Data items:

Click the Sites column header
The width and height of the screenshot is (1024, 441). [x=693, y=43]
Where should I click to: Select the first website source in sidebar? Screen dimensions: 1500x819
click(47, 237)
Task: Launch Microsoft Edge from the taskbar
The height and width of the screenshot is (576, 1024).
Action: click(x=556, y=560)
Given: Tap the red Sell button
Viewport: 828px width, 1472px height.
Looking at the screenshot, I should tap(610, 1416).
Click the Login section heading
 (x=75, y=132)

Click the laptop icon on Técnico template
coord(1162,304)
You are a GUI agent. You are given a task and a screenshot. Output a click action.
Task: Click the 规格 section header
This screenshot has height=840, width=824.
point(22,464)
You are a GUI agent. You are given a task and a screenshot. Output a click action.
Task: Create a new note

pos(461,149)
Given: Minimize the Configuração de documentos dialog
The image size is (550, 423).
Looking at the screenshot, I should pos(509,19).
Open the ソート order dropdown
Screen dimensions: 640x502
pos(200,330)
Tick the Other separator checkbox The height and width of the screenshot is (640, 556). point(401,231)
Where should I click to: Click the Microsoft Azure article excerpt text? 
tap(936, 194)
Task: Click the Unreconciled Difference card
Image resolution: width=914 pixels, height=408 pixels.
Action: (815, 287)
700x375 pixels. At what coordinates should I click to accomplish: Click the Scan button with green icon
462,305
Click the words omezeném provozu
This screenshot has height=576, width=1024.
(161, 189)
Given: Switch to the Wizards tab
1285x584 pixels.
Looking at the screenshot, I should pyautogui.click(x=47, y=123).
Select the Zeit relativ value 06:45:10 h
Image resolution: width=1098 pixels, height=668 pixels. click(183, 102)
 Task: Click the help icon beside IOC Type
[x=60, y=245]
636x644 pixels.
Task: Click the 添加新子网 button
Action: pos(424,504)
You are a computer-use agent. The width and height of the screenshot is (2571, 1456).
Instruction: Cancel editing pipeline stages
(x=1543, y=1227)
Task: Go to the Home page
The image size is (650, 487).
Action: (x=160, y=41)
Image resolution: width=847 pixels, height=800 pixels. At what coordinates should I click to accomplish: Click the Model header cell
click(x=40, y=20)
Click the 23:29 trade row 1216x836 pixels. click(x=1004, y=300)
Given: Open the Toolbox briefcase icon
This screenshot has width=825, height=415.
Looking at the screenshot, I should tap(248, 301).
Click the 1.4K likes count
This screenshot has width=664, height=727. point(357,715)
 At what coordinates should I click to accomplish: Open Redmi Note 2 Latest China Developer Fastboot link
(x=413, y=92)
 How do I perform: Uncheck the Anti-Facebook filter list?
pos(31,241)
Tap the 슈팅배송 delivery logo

- _Exercise brief_:
From the first line to the last, reproduce the data above exactly.

- _Answer space_:
Click the Sites column header
The width and height of the screenshot is (1024, 441). [x=693, y=43]
Where should I click to: Select the first website source in sidebar? Screen dimensions: 1500x819
click(47, 237)
Task: Launch Microsoft Edge from the taskbar
The height and width of the screenshot is (576, 1024).
Action: click(x=556, y=560)
Given: Tap the red Sell button
Viewport: 828px width, 1472px height.
Looking at the screenshot, I should tap(610, 1416).
Click the Login section heading
 (x=75, y=132)

Click the laptop icon on Técnico template
coord(1162,304)
You are a GUI agent. You are given a task and a screenshot. Output a click action.
Task: Click the 规格 section header
This screenshot has height=840, width=824.
point(22,464)
You are a GUI agent. You are given a task and a screenshot. Output a click action.
Task: Create a new note

pos(461,149)
Given: Minimize the Configuração de documentos dialog
The image size is (550, 423).
Looking at the screenshot, I should pos(509,19).
Open the ソート order dropdown
Screen dimensions: 640x502
pos(200,330)
Tick the Other separator checkbox The height and width of the screenshot is (640, 556). point(401,231)
Where should I click to: Click the Microsoft Azure article excerpt text? 
tap(936, 194)
Task: Click the Unreconciled Difference card
Image resolution: width=914 pixels, height=408 pixels.
Action: (815, 287)
700x375 pixels. At what coordinates should I click to accomplish: Click the Scan button with green icon
462,305
Click the words omezeném provozu
This screenshot has height=576, width=1024.
(161, 189)
Given: Switch to the Wizards tab
1285x584 pixels.
Looking at the screenshot, I should pyautogui.click(x=47, y=123).
Select the Zeit relativ value 06:45:10 h
Image resolution: width=1098 pixels, height=668 pixels. click(183, 102)
 Task: Click the help icon beside IOC Type
[x=60, y=245]
636x644 pixels.
Task: Click the 添加新子网 button
Action: pos(424,504)
You are a computer-use agent. The width and height of the screenshot is (2571, 1456).
Instruction: Cancel editing pipeline stages
(x=1543, y=1227)
Task: Go to the Home page
The image size is (650, 487).
Action: (x=160, y=41)
Image resolution: width=847 pixels, height=800 pixels. At what coordinates should I click to accomplish: Click the Model header cell
click(x=40, y=20)
Click the 23:29 trade row 1216x836 pixels. click(x=1004, y=300)
Given: Open the Toolbox briefcase icon
This screenshot has width=825, height=415.
Looking at the screenshot, I should tap(248, 301).
Click the 1.4K likes count
This screenshot has width=664, height=727. point(357,715)
 At what coordinates should I click to accomplish: Open Redmi Note 2 Latest China Developer Fastboot link
(x=413, y=92)
 How do I perform: Uncheck the Anti-Facebook filter list?
pos(31,241)
Tap the 슈팅배송 delivery logo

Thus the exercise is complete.